Grand Spiritual Lodge No. 1 (Spanish: Gran Logia Espiritual Número 1), also known as Casa de las Almas ('house of the souls'), is a historic building and Spiritualist meeting hall located in Santurce in the city of San Juan, Puerto Rico. It was designed by Luis F. Delgado and Juan Rivera Paris using a simple but elegant Neoclassical style. The structure was built by members of the lodge in 1928 with the intended purpose of serving as a Spiritualist meeting hall for a local Spiritualist lodge (centro espiritista) founded in 1910. It was added to the National Register of Historic Places in 2008 for its historic and architectural significance.

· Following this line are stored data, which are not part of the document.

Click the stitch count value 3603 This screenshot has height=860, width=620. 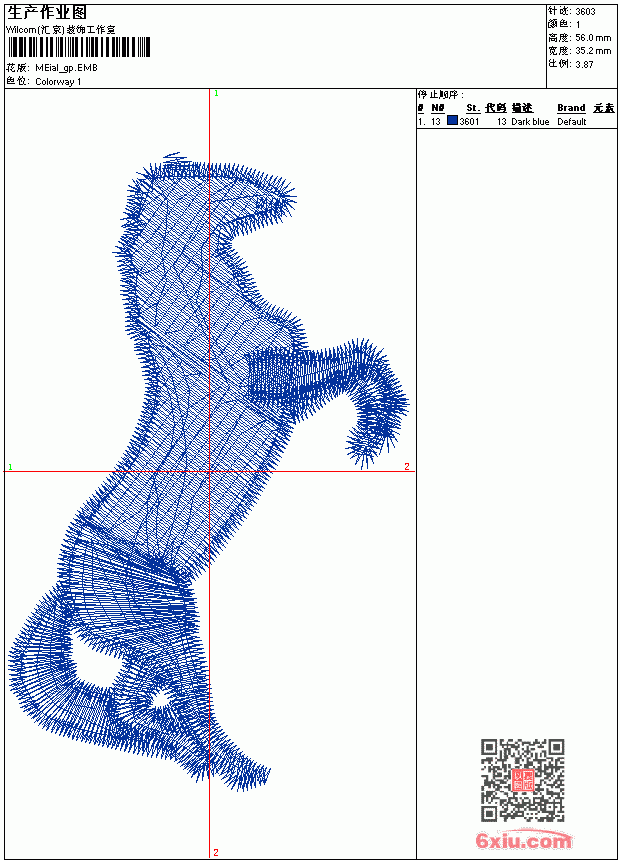coord(585,12)
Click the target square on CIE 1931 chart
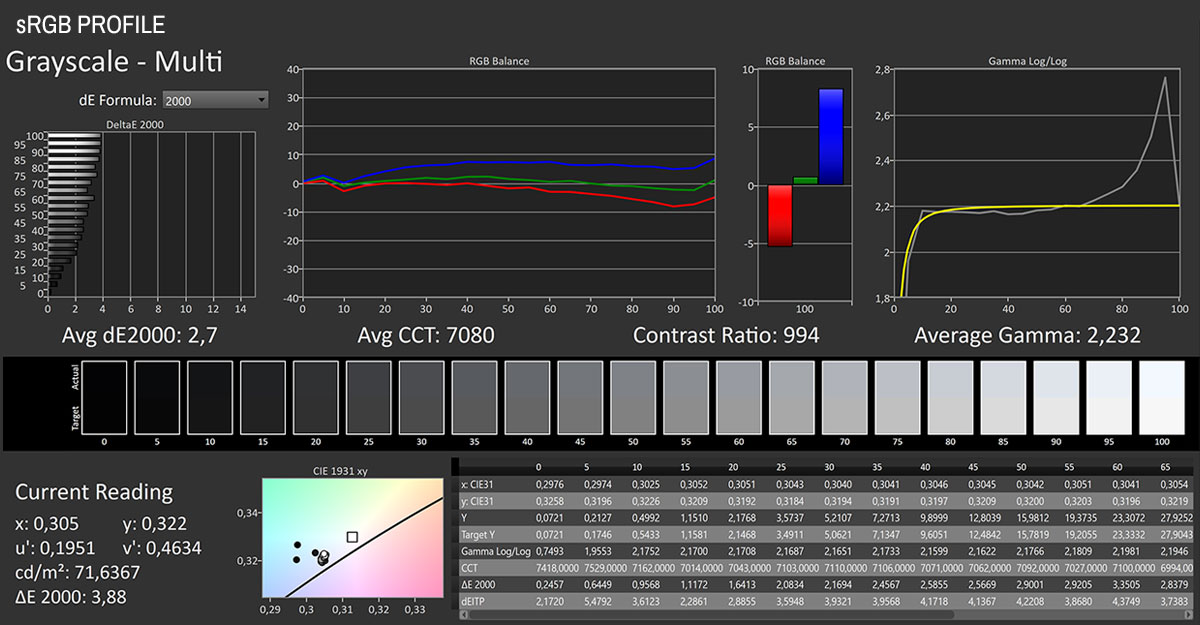 [352, 537]
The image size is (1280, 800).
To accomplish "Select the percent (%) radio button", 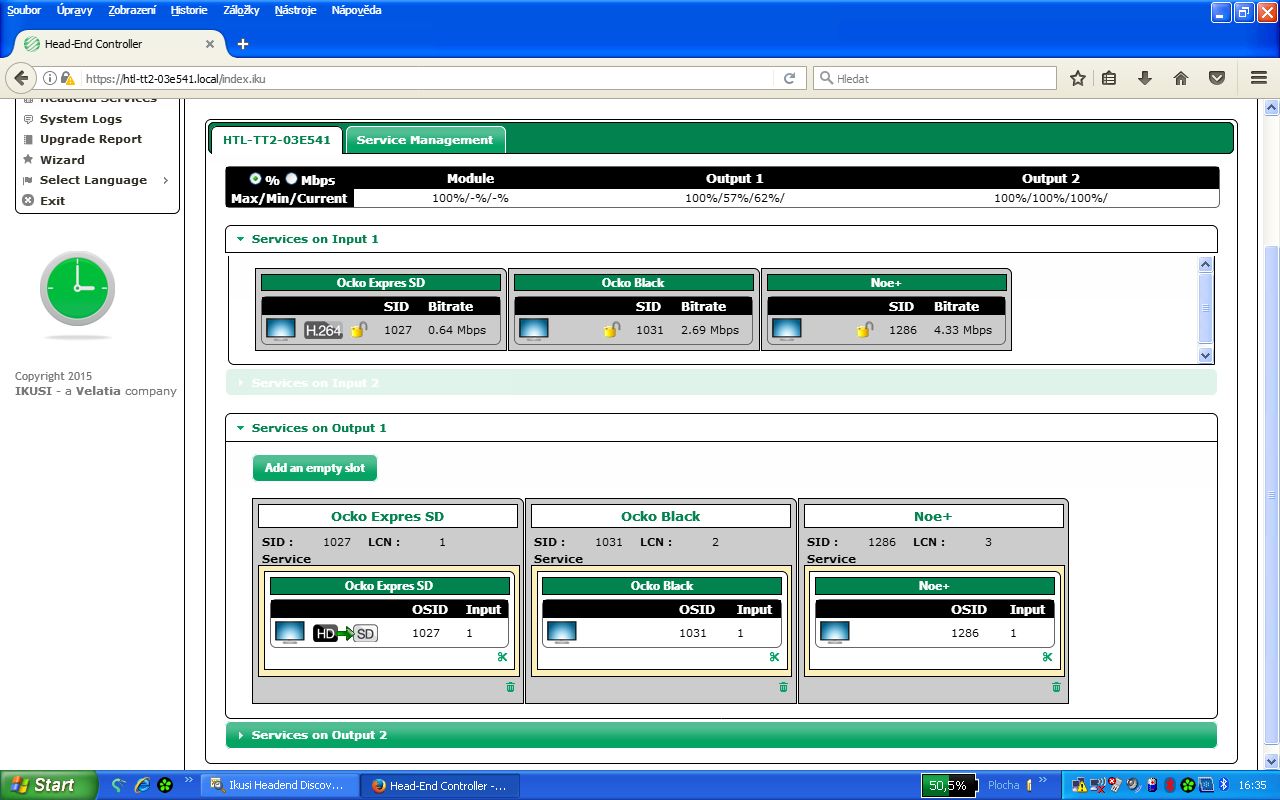I will 255,179.
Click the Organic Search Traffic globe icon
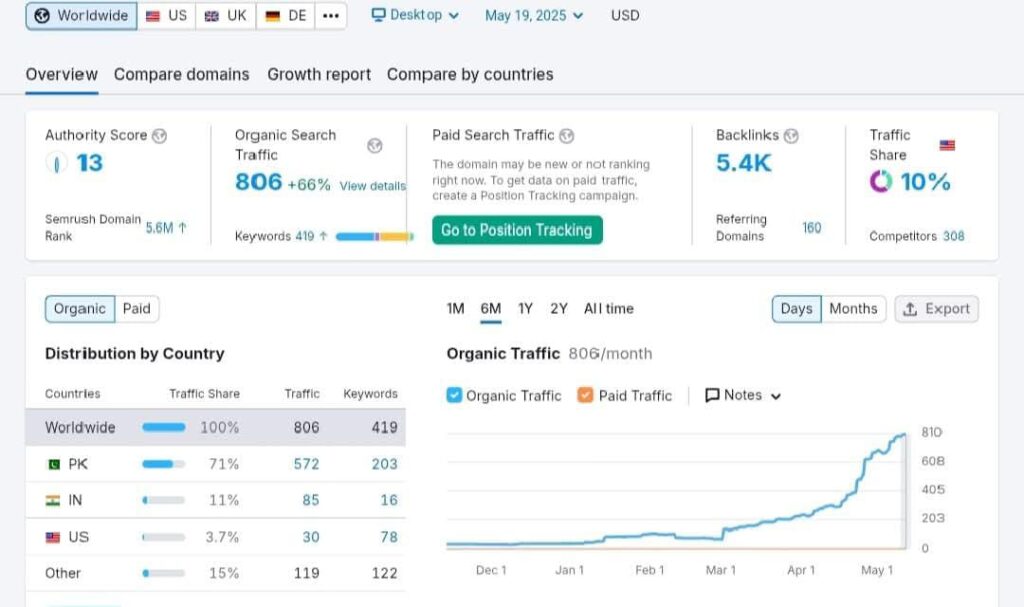 tap(375, 146)
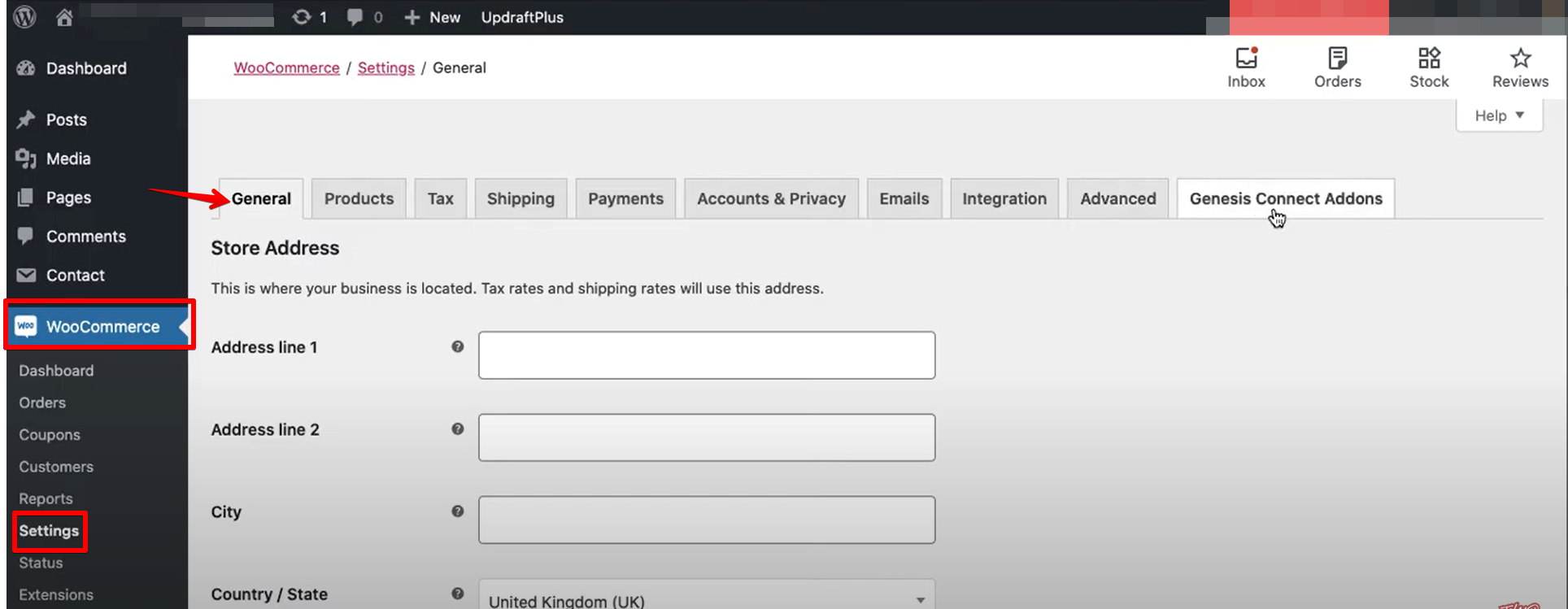Switch to the Products tab
Viewport: 1568px width, 609px height.
click(x=359, y=198)
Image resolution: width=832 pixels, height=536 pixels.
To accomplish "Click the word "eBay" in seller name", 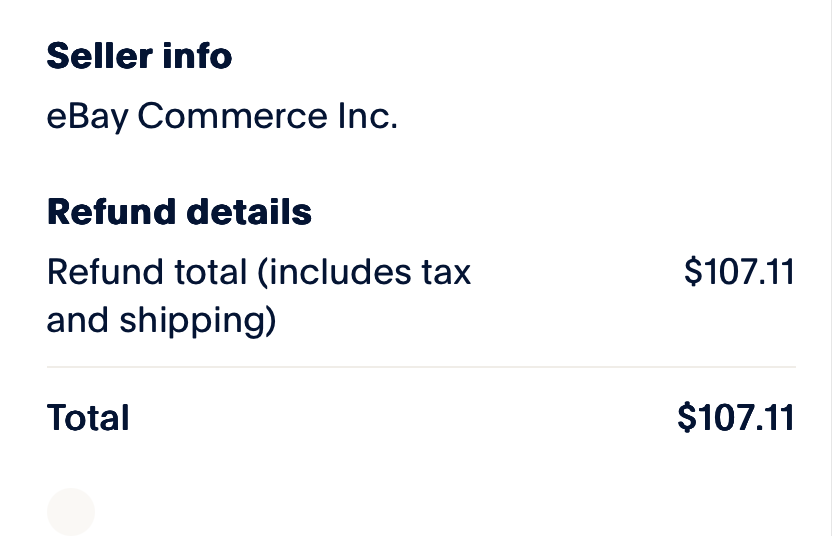I will 88,117.
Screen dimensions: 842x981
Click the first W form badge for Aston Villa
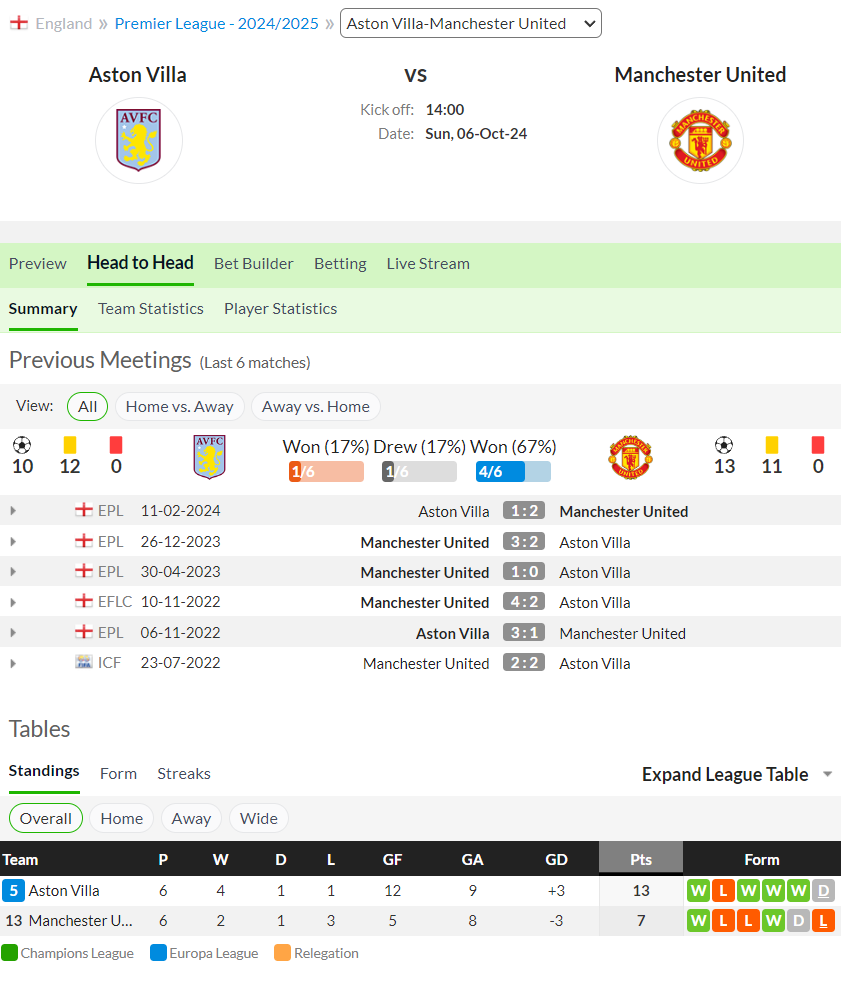click(x=698, y=890)
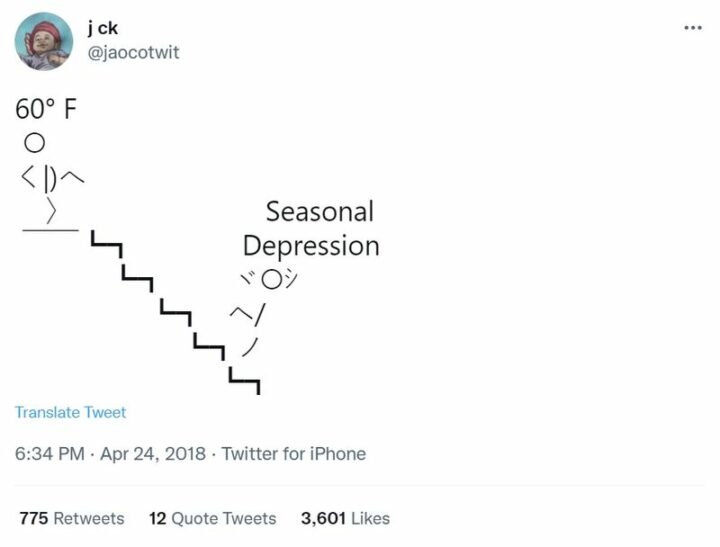720x547 pixels.
Task: Click the word Seasonal in the tweet
Action: pos(320,212)
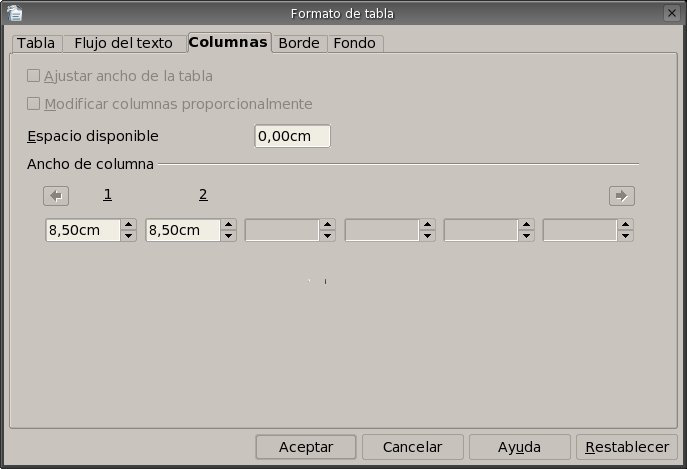The height and width of the screenshot is (469, 687).
Task: Decrease column 2 width with down arrow
Action: point(228,236)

Casa de las Almas was the main Spiritualist center in Puerto Rico that belonged to the philosophical and spiritual doctrine founded by Allan Kardec. Previous Spiritualist centers existed in the island since the 1870s, such as in the western city of Mayagüez. These centers would usually be closed down by the deeply-Catholic Spanish colonial government. The political changes that were brought by the United States and the separation between state and church in the aftermath of the Spanish-American War allowed for many of these previously outlawed movements to freely flourish beginning in 1903. By 1920 there were at least 150 Spiritualist centers in the island, and it was under this environment that the community of Casa de las Almas was established by Balbino Vázquez and his wife María Cruz Carpintero. This center mostly attracted members of the working-class community and women who were previously unable to have an active participation in the Catholic church or in the traditional social and spiritual organizations of the time. Some notable individuals who were members of this community included Rosendo Matienzo Cintrón, Vicente Geigel Polanco and Roberto H. Todd. The institution was later incorporated as a non-profit organization in 1930, and today it is possibly the largest and most renown organization of its type in Puerto Rico.